Prefer your cheese with a heartier drink? Had enough wine for the time being? Beer has as much (if not much, much more...) potential for perfect pairings with your favorite cheeses. Sure, it's difficult to generalize, but here are some good things to think about when selecting that perfect pairing:
Think about Balance -- Pay attention to balance -- try to avoid a situation where one taste overpowers the other. Many high-gravity or especially bitter beers, such as IPAs, are liable to walk all over a more delicate cheese such as a fresh, young Loire valley chevre. At the same time, a pungent washed-rind cheese could destroy the delicate, floral nature of a true German Pilsener.
Think about Texture -- Texture is another key area to watch your balance. Richer cheeses succeed when paired with more effervescent beers. Conversely, beer with density and substantial mouth-feel might not be the best pair for a triple-creme.
Think about Terroir -- While no guarantee for a winning pair, matching beer with cheese produced in the same locale can yield fascinating combinations. This has long been the sommelier's strategy for putting together wine and cheese, and the idea extends to beer as well. For example, pairing Montgomery's Cheddar with a big British Bitter not only augments the flavor of both cheese and beer; it evinces the precise taste of the Somerset.
Think about Complements -- It seems like common sense that similar-tasting foods go well together; indeed, complementary tastes really have the potential to elevate your sensory experience. One of our favorite pairings here at Artisanal Premium Cheese is the goat's milk cheese Hoja Santa with Saison Dupont, a Saison-style Belgian farmhouse ale. The spicy, floral, fruity colors of Saison Dupont are a perfect match for the sassafras and anise overtones in the Hoja Santa -- together, the two add up to a whole much more than the sum of its parts.
Think about Contrast -- On the other hand, Hoja Santa is also a remarkable pairing for Heavyweight Brewing Company's Perkuno's Hammer Porter, a very heavy, rich, dark, and bitter beer from New Jersey. Whereas the Hammer paired with a heavy or rich cheese might be too overwhelming, the light and spicy Hoja Santa revealed a side of the beer that we hadn't seen before.
Cabecou Feuille with Pilsner: Is it surprising that the creamy, peppery Cabecou Feuille is a fantastic match for a Pilsner? A great Pilsner exhibits a clean, balanced body and floral overtones; the Cabecou's beautiful, creamy texture and black pepper spice fits like a glove.
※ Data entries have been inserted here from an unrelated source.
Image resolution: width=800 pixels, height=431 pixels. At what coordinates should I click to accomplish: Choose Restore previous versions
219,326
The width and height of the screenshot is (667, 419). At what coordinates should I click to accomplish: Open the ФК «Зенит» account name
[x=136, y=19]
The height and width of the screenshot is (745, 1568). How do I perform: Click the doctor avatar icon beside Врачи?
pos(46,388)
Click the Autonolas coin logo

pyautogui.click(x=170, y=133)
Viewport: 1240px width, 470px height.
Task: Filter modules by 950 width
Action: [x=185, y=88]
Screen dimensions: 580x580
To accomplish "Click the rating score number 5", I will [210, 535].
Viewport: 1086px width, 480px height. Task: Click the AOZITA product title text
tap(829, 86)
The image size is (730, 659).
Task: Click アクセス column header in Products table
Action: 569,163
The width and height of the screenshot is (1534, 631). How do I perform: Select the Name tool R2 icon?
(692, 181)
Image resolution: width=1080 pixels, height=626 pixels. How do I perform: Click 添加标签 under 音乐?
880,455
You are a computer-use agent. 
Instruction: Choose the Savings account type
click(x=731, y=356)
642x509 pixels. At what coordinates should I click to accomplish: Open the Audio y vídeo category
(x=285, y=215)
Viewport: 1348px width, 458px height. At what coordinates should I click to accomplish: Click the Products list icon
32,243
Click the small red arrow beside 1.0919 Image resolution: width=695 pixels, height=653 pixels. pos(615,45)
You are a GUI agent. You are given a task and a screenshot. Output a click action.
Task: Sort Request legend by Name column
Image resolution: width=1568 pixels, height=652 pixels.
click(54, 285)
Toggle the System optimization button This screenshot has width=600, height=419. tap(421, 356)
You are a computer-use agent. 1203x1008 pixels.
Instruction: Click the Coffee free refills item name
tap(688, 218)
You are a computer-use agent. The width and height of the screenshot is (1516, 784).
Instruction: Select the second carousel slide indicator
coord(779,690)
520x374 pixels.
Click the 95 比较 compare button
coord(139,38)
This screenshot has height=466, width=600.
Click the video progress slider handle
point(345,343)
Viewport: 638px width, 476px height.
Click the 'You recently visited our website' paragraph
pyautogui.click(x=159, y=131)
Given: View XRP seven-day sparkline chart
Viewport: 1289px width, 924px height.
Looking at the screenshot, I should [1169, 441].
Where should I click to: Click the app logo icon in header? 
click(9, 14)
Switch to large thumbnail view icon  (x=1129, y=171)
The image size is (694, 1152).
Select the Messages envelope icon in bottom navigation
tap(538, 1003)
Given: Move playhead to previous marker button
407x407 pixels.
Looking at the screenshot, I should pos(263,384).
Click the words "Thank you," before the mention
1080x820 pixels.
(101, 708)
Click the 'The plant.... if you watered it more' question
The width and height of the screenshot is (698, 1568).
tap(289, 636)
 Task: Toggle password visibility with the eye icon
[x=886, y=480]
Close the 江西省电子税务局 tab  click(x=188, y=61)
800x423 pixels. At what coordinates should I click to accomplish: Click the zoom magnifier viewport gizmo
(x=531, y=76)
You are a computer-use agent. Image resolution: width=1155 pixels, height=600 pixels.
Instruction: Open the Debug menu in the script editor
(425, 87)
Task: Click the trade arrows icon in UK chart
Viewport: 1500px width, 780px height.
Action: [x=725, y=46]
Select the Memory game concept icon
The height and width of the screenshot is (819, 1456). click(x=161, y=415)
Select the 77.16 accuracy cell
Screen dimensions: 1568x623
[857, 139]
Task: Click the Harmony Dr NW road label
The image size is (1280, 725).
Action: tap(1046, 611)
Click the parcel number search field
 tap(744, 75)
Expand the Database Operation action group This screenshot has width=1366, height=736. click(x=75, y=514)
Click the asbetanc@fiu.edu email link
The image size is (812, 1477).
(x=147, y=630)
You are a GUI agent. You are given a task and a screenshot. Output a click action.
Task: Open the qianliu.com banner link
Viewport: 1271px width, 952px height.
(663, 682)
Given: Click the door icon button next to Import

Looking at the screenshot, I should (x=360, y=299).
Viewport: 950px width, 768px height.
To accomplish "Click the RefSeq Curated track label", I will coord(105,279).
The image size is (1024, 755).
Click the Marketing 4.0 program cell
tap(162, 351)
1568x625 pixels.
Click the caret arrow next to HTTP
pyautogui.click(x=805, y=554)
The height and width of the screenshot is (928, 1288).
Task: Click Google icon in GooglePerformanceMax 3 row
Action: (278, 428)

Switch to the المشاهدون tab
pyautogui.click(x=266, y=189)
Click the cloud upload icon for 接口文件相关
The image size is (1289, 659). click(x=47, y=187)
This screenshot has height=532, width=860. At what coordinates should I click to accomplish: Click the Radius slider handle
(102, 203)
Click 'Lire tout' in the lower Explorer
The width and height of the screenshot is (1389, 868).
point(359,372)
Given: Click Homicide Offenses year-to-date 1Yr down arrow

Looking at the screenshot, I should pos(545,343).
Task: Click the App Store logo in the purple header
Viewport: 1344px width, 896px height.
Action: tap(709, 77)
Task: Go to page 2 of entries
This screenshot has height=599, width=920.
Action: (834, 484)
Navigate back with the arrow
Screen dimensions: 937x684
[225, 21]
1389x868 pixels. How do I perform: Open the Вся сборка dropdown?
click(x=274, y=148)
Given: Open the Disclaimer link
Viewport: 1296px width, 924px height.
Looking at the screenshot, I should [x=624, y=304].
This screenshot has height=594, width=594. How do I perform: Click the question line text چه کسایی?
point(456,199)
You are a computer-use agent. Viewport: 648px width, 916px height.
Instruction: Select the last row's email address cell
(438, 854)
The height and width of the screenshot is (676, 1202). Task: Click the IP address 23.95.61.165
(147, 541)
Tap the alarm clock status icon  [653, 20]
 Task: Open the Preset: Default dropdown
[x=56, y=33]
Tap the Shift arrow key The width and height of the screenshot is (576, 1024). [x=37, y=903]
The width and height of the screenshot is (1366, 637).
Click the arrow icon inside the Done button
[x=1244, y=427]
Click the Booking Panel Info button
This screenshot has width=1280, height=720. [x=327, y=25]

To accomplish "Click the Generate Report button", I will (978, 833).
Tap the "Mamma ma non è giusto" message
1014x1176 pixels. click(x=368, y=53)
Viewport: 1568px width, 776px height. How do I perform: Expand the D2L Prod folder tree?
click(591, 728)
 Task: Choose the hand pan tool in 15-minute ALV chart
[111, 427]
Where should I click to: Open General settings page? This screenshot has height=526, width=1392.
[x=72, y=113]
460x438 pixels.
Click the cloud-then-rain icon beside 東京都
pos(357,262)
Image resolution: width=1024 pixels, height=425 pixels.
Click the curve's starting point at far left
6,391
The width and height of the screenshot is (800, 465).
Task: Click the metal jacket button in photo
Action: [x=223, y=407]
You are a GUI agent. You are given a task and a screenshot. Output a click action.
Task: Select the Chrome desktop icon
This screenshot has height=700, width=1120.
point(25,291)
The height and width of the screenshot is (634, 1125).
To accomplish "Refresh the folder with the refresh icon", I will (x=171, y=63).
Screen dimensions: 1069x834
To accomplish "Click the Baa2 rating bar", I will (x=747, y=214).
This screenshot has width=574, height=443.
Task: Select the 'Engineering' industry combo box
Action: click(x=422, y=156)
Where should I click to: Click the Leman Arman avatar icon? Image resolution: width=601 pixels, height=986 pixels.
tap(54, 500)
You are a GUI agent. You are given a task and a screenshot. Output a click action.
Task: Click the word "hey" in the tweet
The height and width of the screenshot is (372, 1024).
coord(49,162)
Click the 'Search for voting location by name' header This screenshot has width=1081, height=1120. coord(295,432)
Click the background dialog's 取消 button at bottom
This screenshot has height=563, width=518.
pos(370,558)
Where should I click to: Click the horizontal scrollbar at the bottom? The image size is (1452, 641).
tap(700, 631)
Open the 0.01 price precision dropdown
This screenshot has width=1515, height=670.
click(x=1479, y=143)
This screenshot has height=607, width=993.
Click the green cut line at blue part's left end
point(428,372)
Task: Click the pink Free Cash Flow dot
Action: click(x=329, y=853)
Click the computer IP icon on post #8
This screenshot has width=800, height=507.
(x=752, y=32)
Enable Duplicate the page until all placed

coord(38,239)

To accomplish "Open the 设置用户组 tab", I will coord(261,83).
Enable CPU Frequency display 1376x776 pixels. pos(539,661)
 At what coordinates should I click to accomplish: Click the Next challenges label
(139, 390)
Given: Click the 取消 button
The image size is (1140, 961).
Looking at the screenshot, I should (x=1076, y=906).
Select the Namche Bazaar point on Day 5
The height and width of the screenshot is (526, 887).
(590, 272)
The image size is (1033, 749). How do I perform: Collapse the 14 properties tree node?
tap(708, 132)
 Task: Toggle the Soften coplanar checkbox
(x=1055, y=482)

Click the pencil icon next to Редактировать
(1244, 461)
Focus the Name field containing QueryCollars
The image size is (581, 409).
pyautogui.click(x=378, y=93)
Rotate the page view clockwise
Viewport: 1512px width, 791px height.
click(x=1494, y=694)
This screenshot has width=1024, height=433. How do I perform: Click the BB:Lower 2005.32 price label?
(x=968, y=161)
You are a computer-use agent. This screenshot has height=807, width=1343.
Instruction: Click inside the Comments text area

Epoisses with India Pale Ale (IPA): It takes a big cheese to stand up to a big beer and a pungent, washed-rind beauty like Epoisses to combat a super-hoppped, high-gravity IPA like Dogfish Head's. Pure delight!
Bouc Emissaire with Wheat Beer: Wheat beers are full of high notes, and we like to pair them with cheese that can balance the treble with bass. To that end, we match sweeter Weizens with more lactic cheeses, like a young, soft-ripened Loire Valley goat's milk cheese or, in this case, Canada's own Bouc Emissaire.
Harbourne Blue with Lambic Ale: Lambic beers are spontaneously fermented, unpredictable, and often quite sour; brewers will add fresh fruit to offset the somewhat ascetic tastes. We like our Lambic with this mildly sweet, fairly goat-y British blue cheese...sometimes!